### DOCUMENT SEGMENT:
________________

I find it interesting that a lot of us have this struggle and we all have different ways of coping. I know my T tells me to paint or write about it, that she feels that is a healthy way to express it. I guess maybe what I am asking is how to express when I am in her office?
It seem like I shut it down, or change the subject, or do anything to not to feel it. I don't think I intentionally do this, it is like automatic. I am thinking this might have to do with the fact that I was conditioned as a child to do this like some of you have said, it wasn't safe to have those emotions.
She pointed out to me yesterday that I had some very troubling things that has happened over the past 2 weeks, and while I felt a lot of anger, I didn't completely fall apart or say something I might regret. I used my verbal words and I used my writing to do that, even here with some of my threads I have discussed the things that bother me with the world. I kept my ground and stuck up for myself but I didn't get too overwhelmed, Cus many of these things over the last couple of weeks would have normally wanted me to go tell people to **&%$ themselves. LOL
So I made my anger work for me in healthy ways but I wondering when I am in the therapy room, if she is looking for more of that anger, even the anger that might be buried or at the surface, which seems to stay buried. I just don't know, I guess I should ask.

I know she wants me to feel safe to be able to feel anything in her office, and I have progressed some with that.
I know T's use other methods like beating a chair with a noodle or something, but there is no way I am going to do that. (I've seen the noodle in her office and I think she mentioned it very early in therapy with me) I am like NO WAY I AM DOING THAT. Besides I would feel sorry for the chair, and I just don't feel comfortable with hitting anything, It reminds me too much of violence Plus there way too many people within earshot for me to ever feel comfortable with that.

________________

### Dataset entries:
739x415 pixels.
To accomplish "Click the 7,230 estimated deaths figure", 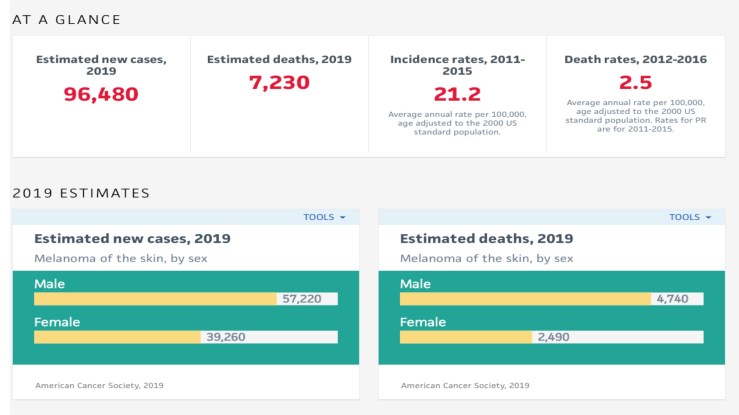I will 279,83.
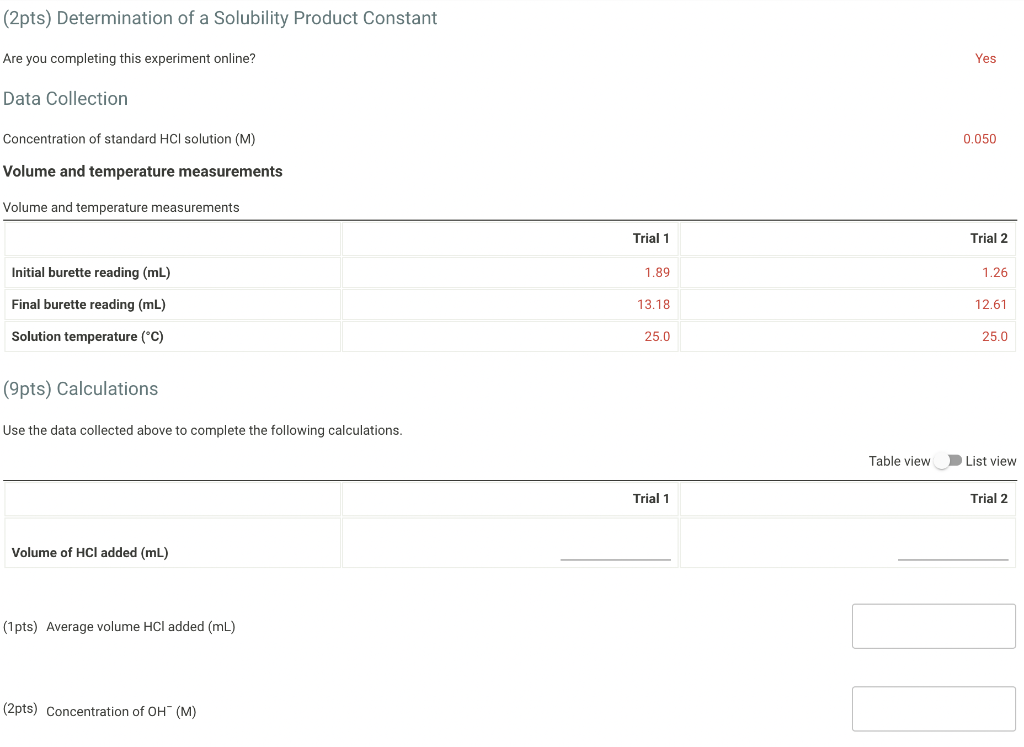The width and height of the screenshot is (1024, 747).
Task: Select the Yes answer for completing experiment online
Action: point(986,58)
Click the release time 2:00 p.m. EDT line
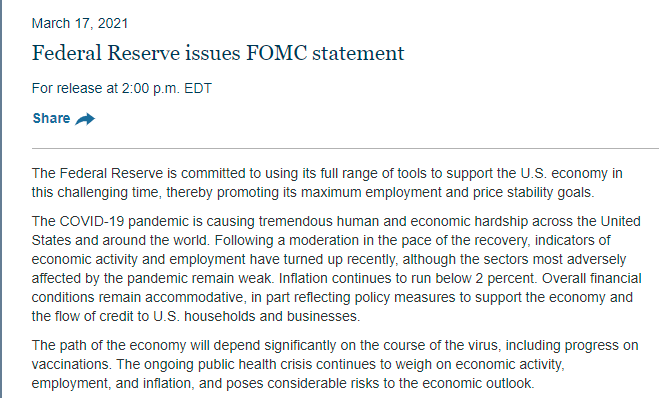This screenshot has width=667, height=398. point(122,88)
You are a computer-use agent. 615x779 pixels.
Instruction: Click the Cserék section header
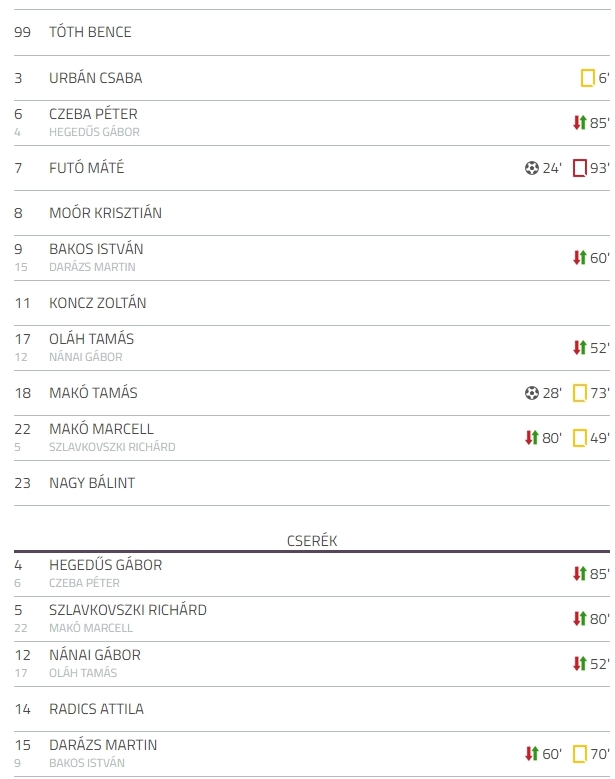tap(312, 541)
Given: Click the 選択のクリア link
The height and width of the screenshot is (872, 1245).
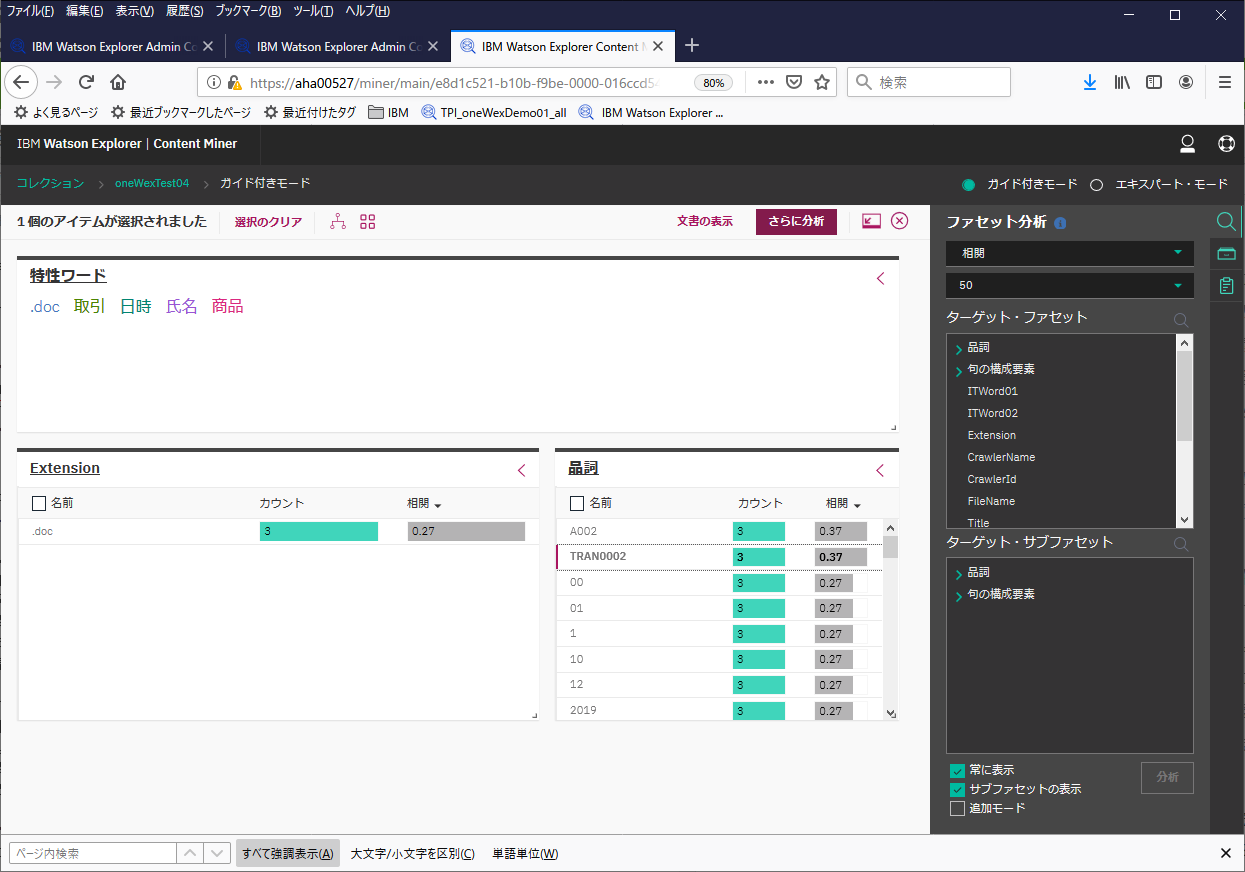Looking at the screenshot, I should tap(268, 222).
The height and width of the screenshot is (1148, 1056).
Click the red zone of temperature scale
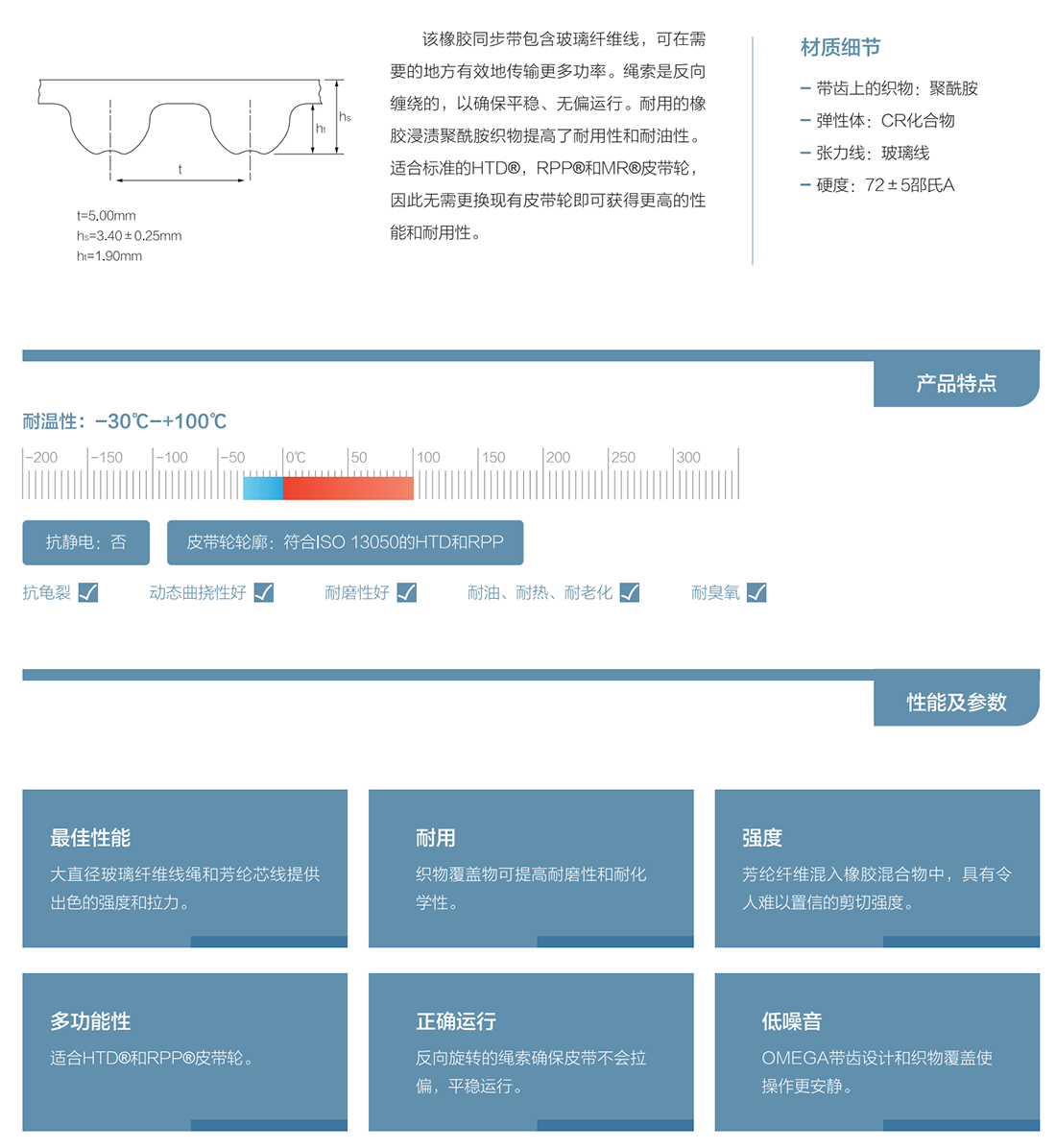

________________

### PROBLEM DETAILS:
In the forum post about expressing anger in therapy, why does the writer refuse to beat a chair with a noodle? Answer in one to three sentences. Rely only on the text to complete the work.

### TASK ANSWER:
The writer says they would feel sorry for the chair and are not comfortable hitting anything because it is too reminiscent of violence. They also say too many people are within earshot for them ever to feel comfortable doing it.